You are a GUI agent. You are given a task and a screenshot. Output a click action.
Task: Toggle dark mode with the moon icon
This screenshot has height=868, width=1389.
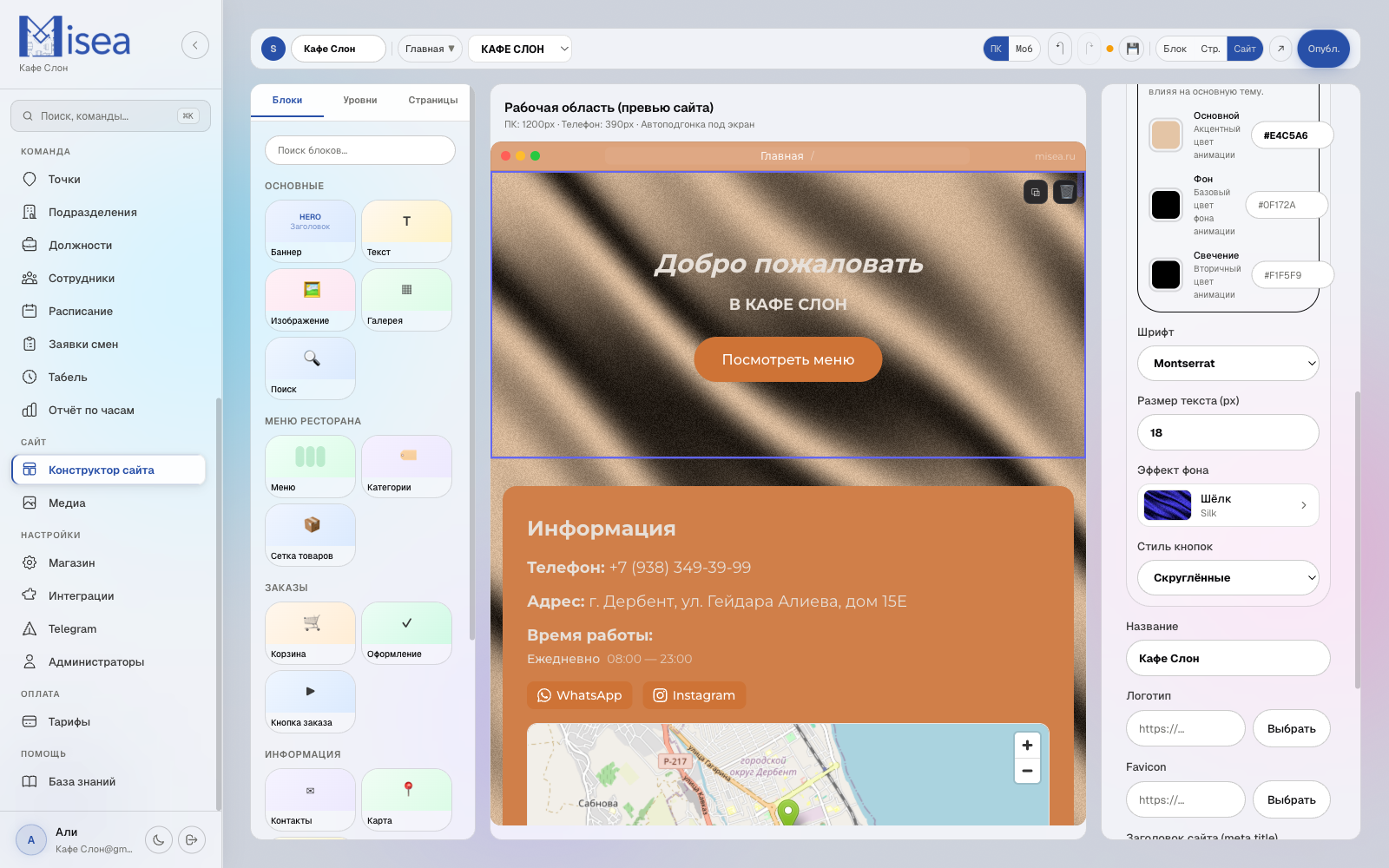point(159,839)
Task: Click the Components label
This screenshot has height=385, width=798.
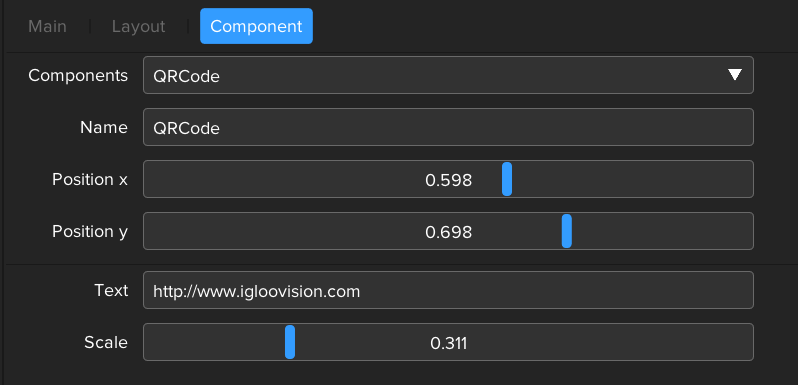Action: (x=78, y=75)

○ ○ ○ ○

# Required work
Return every line of the rows above as a JSON list of strings, one string per line, skipping blank lines and omitting the pictures.

# Exercise result
[
  "You are a GUI agent. You are given a task and a screenshot. Output a click action.",
  "Task: Toggle dark mode with the moon icon",
  "This screenshot has height=868, width=1389.",
  "point(159,839)",
  "Task: Click the Components label",
  "This screenshot has height=385, width=798.",
  "Action: (x=78, y=75)"
]